Records to use
"""
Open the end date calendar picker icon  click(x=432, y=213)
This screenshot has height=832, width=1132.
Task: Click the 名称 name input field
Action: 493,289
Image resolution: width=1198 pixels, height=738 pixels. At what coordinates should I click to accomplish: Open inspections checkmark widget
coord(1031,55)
"""
Directions for this task
Rewrite the entries above with "calendar picker" swapped for "date selector", leaving everything else unchanged.

Response to this exercise
Open the end date date selector icon  click(x=432, y=213)
This screenshot has height=832, width=1132.
Task: Click the 名称 name input field
Action: 493,289
Image resolution: width=1198 pixels, height=738 pixels. At what coordinates should I click to accomplish: Open inspections checkmark widget
coord(1031,55)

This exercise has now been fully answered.